§ Exercise prompt
Every line from the one with "Viewport: 782px width, 693px" up to and including the one with "Viewport: 1344px width, 896px height." is to be output exactly as it appears below; pictures are not.

§ Material to process
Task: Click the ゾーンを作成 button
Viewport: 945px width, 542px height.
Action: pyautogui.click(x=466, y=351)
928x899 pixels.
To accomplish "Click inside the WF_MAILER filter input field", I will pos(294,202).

--

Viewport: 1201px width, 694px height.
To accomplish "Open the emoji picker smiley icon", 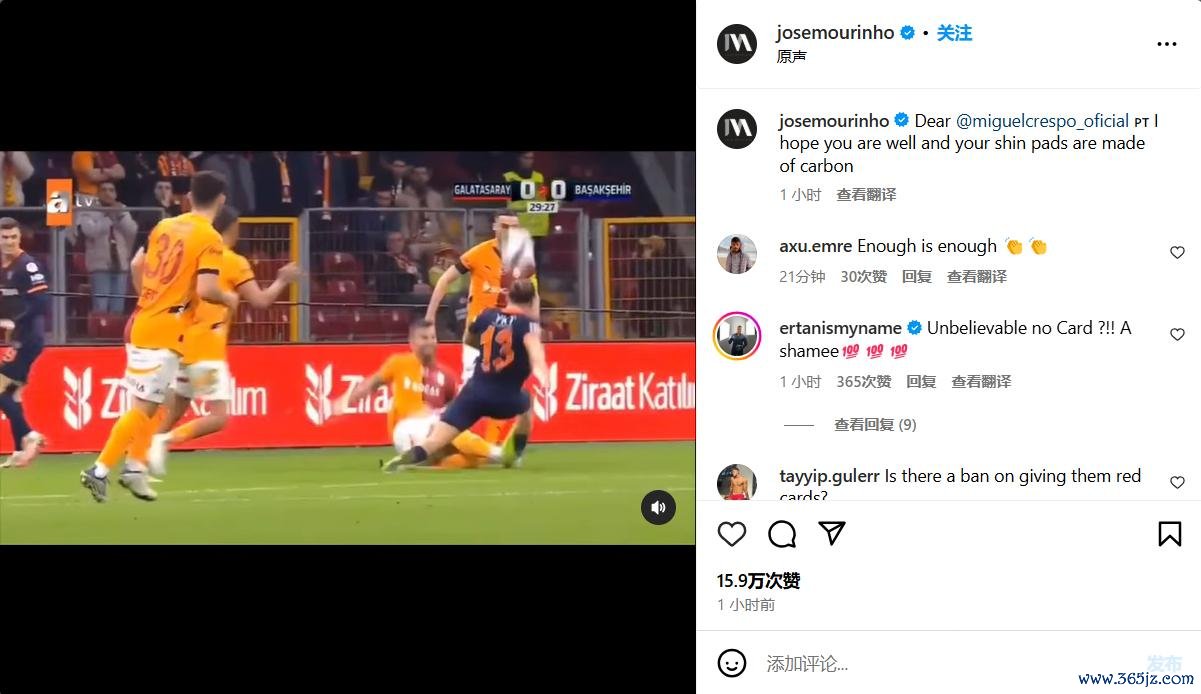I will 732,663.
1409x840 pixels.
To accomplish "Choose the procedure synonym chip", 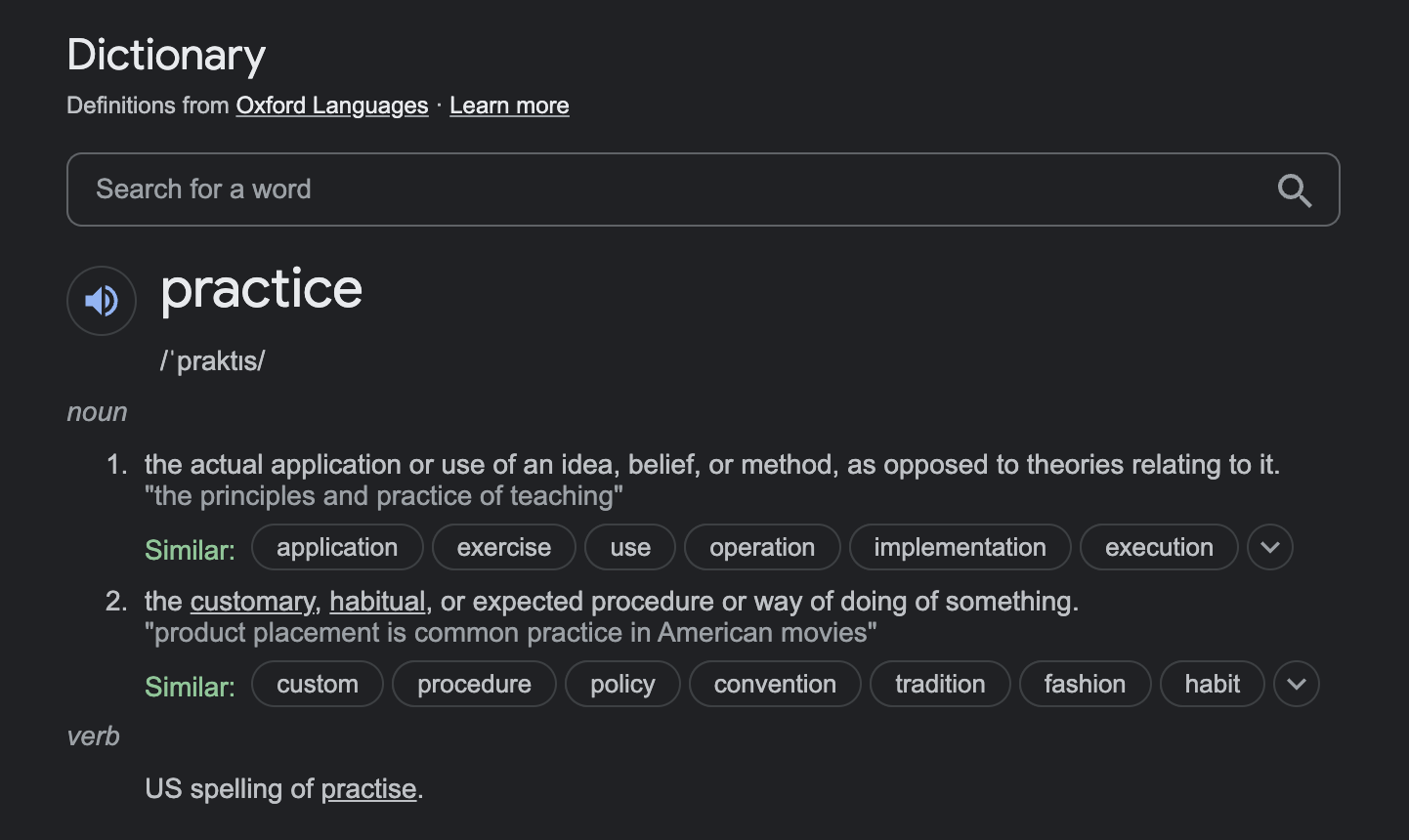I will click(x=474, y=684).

---

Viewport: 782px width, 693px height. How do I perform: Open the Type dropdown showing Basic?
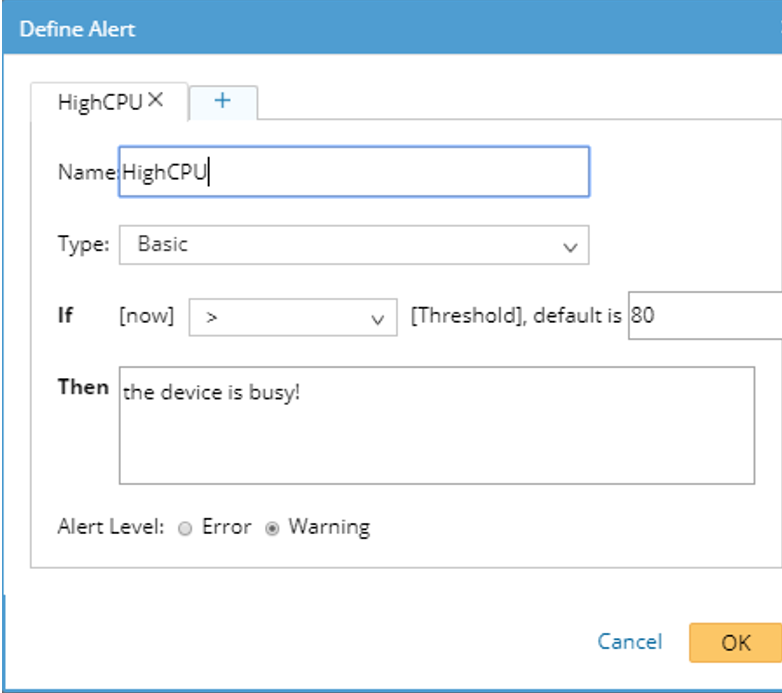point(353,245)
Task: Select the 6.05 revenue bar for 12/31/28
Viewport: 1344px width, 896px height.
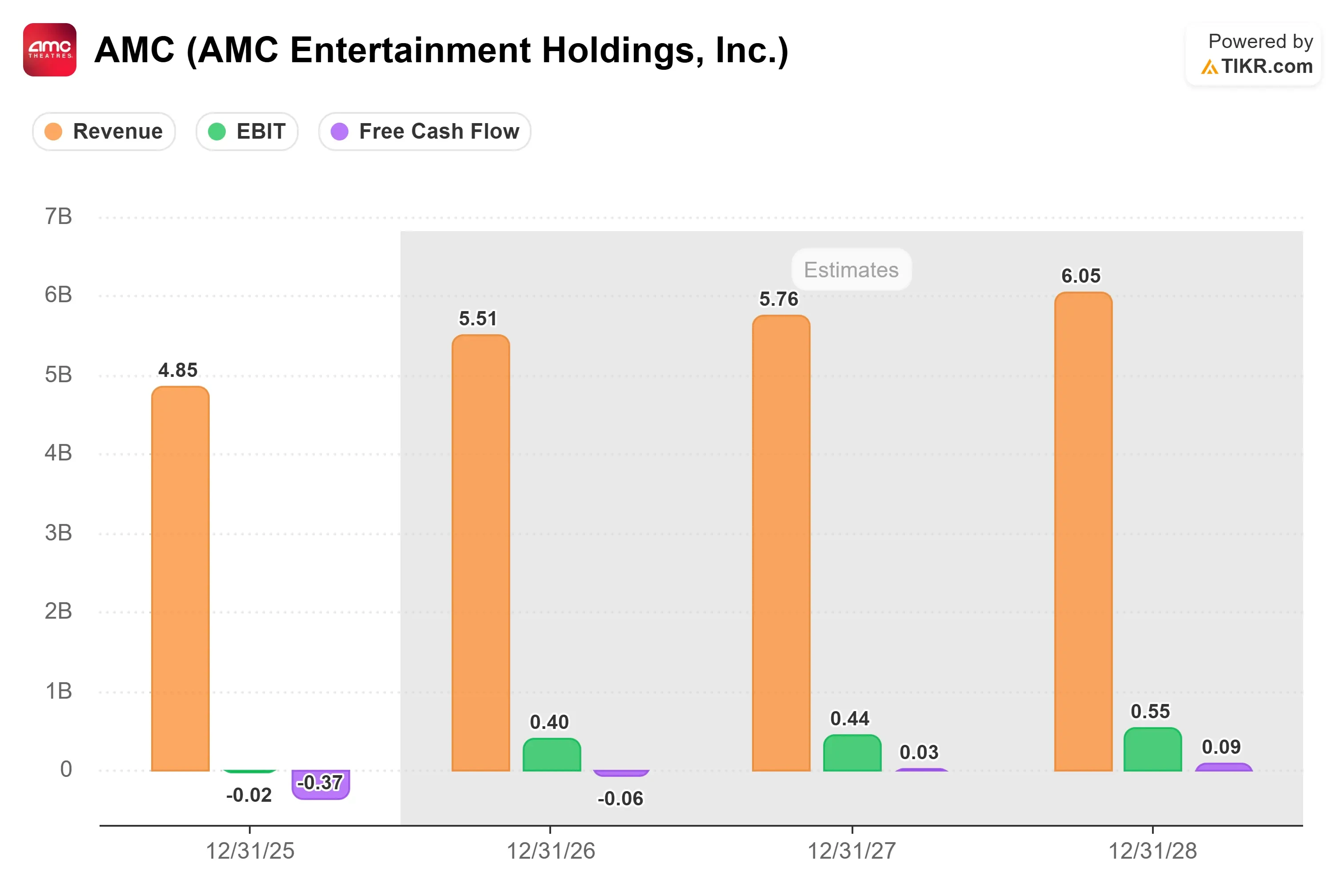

§ Task answer
Viewport: 782px width, 693px height. How do I perform: Open the Type dropdown showing Basic?
point(353,245)
Task: Select the 6.05 revenue bar for 12/31/28
Viewport: 1344px width, 896px height.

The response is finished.